Reply To: large databases


dmap is like mp4 atoms. it’s length encoded serialized xml. If, for example, and ituens client says “give a complete list of all song names, artist names, and album names”, then you have to build a dmap block for each song. That block looks something like this:

0c adbs (daap.databasesongs) -
05 mstt (dmap.status) - 00c8 (200)
01 muty (dmap.updatetype) - 00 (0)
05 mtco (dmap.specifiedtotalcount) - 1743 (5955)
05 mrco (dmap.returnedcount) - 1743 (5955)
0c mlcl (dmap.listing) -
0c mlit (dmap.listingitem) -
01 mikd (dmap.itemkind) - 02 (2)
09 asal (daap.songalbum) - Consolidated
09 asar (daap.songartist) - Consolidated
09 minm (dmap.itemname) - Consolidated (Adorno Strength Version)

See how there are containers there? The databasesongs container contains some status info, plus a container that has the song listing. The song listing is a container that holds multiple listingitems (which are also a container), which contains the info for each song.

Well and good. The crappy thing about this design is that the container also has info about exactly how many bytes long the container is. So the adbs container has the size of the 4 status elements + the size of the mlcl container. The mlcl container is the size of the sum of the mlit containers under it. The mlit container’s size is the sum of the sizes of the elements in it.

So before you even send the dmap stream, you have to know exactly how big it is. That’s why I’m saying it’s a two-pass deal… you have to know the size of the data you are sending before you send it.

Now. Here’s a thought experiment. Imagine the speed necessary to walk though that file system and calculate that stuff, extracting the data out, etc. Then decide whether it would be faster to just pre-compute that info and save it in a database. If it’s saved in a database, you get performance advantages from file cache localization, indexes, etc, etc.

In other words, keeping that same info in a database info is *bound* to be faster. But that’s the situation that exists right now!

So that can’t be the bottleneck. Or maybe it is… but if that’s the case, then changing to a “scan on demand and get tag info from file names” strategy would suffer from the same problems.

No, I think the bottle neck is somewhere else — I think the bottleneck is on some of the browse queries that the roku generates. The roku browses for songs by a particular artist, for example. Those queries look like “select distinct artist from songs” or “select distinct artist from songs where foo”. I’m guessing that by creating an index on the columns that the soundbridge queries on (artists, genres, composers, albums), then the result would be returned much quicker.

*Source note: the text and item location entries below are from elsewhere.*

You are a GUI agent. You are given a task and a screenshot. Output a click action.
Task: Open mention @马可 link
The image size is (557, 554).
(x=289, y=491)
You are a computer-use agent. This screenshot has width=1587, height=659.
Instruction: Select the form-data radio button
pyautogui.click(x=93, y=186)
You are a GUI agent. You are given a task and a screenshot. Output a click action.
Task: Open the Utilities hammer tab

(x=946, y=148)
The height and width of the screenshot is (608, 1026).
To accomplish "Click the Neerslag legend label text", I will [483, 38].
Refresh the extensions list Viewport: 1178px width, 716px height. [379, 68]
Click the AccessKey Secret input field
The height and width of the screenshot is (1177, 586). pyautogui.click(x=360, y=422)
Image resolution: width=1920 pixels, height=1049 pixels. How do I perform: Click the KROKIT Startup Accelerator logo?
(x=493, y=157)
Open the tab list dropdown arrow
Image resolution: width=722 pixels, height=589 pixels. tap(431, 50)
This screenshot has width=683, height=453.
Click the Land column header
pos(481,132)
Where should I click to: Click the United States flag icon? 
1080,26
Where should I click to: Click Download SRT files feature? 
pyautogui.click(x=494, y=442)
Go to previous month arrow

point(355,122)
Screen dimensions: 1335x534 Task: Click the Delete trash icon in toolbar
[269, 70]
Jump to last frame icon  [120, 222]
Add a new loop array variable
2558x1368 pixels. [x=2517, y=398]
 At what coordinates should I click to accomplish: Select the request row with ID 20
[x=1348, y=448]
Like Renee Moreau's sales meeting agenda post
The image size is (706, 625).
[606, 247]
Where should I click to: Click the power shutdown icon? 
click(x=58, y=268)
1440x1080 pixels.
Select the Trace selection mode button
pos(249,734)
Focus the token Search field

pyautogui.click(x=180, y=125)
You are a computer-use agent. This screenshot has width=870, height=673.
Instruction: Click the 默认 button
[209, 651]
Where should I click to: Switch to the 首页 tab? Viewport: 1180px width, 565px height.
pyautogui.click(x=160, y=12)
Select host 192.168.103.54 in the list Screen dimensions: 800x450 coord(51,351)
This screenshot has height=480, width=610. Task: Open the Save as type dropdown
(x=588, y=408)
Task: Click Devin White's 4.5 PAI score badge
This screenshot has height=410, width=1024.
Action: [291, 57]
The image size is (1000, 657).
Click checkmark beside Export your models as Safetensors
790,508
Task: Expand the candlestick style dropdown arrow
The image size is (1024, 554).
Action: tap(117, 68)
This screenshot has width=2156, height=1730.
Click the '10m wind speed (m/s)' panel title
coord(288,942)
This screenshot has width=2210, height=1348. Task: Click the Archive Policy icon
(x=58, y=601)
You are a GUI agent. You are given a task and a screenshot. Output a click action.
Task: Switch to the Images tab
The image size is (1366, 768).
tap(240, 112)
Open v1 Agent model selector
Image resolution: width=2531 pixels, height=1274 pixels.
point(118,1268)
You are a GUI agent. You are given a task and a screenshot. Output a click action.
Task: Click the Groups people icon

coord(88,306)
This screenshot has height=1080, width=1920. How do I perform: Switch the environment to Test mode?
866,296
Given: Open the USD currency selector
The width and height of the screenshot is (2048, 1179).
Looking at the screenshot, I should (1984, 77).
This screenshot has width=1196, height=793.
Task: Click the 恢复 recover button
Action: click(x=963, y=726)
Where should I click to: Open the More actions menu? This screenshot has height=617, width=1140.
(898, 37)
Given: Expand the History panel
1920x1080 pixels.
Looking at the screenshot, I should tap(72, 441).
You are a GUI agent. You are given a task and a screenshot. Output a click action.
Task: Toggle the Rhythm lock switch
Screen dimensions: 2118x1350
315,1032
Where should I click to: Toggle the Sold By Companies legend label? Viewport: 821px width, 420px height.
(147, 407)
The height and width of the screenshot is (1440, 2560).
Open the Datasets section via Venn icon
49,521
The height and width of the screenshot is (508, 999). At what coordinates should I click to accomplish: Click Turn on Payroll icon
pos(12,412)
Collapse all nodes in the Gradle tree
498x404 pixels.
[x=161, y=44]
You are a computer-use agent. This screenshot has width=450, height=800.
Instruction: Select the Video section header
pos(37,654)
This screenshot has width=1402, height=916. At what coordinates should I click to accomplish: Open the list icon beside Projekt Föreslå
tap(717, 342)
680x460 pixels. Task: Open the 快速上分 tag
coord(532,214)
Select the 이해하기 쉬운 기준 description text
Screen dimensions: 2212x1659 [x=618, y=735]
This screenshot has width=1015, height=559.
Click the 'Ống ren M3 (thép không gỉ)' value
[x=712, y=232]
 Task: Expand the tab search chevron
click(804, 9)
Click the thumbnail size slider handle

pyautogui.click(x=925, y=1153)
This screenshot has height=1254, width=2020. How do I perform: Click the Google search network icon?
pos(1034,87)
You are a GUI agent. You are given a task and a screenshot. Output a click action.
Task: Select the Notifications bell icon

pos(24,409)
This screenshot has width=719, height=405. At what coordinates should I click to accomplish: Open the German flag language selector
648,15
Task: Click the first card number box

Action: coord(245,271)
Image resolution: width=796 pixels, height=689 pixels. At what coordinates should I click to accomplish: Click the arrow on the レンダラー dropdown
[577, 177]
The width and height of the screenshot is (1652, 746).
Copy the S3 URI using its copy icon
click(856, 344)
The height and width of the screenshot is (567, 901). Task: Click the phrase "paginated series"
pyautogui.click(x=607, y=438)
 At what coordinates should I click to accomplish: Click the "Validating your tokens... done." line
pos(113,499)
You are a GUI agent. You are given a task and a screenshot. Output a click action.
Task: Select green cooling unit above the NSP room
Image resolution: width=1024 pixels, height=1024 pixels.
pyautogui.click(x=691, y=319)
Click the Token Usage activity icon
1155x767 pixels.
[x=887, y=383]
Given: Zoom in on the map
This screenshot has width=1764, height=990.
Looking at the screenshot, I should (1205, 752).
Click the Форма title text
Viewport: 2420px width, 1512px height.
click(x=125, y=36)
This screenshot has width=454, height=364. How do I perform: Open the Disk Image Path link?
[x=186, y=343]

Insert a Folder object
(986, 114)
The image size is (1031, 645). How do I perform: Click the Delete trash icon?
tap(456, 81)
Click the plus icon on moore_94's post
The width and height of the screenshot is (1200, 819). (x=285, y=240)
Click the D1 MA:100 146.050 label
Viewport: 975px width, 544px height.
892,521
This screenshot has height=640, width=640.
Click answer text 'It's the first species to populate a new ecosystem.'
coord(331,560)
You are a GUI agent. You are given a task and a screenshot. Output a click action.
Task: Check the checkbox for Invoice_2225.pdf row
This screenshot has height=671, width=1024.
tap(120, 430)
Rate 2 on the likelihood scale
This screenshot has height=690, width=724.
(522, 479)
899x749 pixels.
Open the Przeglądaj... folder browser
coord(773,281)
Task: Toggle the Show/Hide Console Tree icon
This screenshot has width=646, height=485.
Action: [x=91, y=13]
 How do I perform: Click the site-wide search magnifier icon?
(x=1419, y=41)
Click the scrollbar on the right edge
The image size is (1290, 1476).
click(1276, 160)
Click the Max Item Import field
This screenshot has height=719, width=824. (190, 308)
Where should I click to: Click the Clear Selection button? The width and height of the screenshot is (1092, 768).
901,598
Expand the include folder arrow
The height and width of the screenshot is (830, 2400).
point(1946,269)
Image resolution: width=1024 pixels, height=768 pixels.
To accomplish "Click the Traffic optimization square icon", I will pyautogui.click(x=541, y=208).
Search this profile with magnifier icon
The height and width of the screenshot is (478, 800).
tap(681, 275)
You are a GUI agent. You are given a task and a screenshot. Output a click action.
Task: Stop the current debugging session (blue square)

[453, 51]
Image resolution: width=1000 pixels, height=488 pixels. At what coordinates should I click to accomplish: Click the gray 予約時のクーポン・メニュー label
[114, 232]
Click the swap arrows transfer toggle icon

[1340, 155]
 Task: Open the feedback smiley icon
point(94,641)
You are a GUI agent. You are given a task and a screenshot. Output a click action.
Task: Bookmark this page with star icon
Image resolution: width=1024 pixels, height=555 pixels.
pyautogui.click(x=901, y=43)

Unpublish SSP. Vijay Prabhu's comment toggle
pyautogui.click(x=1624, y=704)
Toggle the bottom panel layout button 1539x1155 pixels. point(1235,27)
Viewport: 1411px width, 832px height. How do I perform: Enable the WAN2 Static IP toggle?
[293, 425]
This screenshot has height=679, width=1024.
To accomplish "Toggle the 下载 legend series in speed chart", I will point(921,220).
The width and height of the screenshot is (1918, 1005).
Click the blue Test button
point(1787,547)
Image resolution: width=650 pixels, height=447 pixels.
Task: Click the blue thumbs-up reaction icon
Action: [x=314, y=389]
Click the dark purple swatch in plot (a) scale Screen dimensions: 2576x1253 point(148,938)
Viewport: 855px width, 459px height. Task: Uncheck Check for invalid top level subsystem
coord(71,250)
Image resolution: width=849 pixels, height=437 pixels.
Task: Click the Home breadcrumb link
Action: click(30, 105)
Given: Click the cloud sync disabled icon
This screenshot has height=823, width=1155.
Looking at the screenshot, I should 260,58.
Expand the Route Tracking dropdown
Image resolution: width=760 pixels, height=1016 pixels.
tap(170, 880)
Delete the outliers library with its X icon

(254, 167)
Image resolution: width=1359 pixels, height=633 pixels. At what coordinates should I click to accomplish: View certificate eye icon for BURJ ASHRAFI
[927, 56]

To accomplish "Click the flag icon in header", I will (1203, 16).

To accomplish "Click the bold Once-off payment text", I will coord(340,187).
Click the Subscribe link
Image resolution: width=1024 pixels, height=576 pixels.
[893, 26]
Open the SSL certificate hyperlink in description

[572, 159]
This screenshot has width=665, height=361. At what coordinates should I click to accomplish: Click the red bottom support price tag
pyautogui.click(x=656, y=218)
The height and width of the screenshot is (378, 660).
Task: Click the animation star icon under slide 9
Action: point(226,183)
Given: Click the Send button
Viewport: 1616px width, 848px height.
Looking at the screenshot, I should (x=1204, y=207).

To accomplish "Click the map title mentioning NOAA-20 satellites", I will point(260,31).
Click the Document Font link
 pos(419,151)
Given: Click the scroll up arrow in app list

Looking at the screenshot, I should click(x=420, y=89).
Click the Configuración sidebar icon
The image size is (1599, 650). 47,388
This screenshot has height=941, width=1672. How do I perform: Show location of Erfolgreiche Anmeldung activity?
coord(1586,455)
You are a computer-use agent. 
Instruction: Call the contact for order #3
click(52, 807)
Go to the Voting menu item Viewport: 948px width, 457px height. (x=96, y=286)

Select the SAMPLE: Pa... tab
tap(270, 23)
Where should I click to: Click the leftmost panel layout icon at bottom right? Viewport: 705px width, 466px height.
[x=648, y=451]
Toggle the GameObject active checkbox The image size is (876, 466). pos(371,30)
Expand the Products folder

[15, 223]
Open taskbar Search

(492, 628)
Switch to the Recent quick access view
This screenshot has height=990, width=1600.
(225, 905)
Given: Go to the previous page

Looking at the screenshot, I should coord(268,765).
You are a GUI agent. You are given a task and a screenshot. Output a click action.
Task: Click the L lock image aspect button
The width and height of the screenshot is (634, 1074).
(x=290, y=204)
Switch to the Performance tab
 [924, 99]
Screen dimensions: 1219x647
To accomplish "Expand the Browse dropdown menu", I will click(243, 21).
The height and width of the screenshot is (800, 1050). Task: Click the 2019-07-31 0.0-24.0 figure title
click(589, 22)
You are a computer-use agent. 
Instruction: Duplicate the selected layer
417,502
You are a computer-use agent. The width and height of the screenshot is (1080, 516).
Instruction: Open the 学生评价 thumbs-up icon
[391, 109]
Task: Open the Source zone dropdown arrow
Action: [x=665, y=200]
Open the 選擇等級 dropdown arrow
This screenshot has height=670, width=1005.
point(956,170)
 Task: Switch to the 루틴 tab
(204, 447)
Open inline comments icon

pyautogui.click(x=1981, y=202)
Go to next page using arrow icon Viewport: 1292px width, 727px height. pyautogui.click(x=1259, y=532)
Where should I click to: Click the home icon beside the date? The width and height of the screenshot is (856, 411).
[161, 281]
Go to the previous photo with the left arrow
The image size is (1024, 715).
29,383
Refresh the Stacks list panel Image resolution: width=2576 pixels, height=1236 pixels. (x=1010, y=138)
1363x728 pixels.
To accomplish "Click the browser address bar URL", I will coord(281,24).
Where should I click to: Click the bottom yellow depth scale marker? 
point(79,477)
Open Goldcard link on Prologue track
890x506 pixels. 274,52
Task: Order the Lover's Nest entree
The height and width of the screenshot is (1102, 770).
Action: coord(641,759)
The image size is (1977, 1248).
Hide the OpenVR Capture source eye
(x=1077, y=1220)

Another potential point of slowdown is on playlists. Static playlists particularly seem to be slow… they look something like:

select * from songs where id in (select distinct songid from playlistitems where playlist=)

Now I *know* that’s a painful query when there are lots of items in the playlistitems table.

Thing to do would be to run it with a logfile and “-d9 -Ddatabase” and watch the queries. Use the timestampt to figure out how long each query takes and see what indexes you need to speed it up.

I don’t have any problems, because my tables have only ~6k items. Not enough to be a performance problem!

I’ll probably have to build a bogus db for testing. 🙂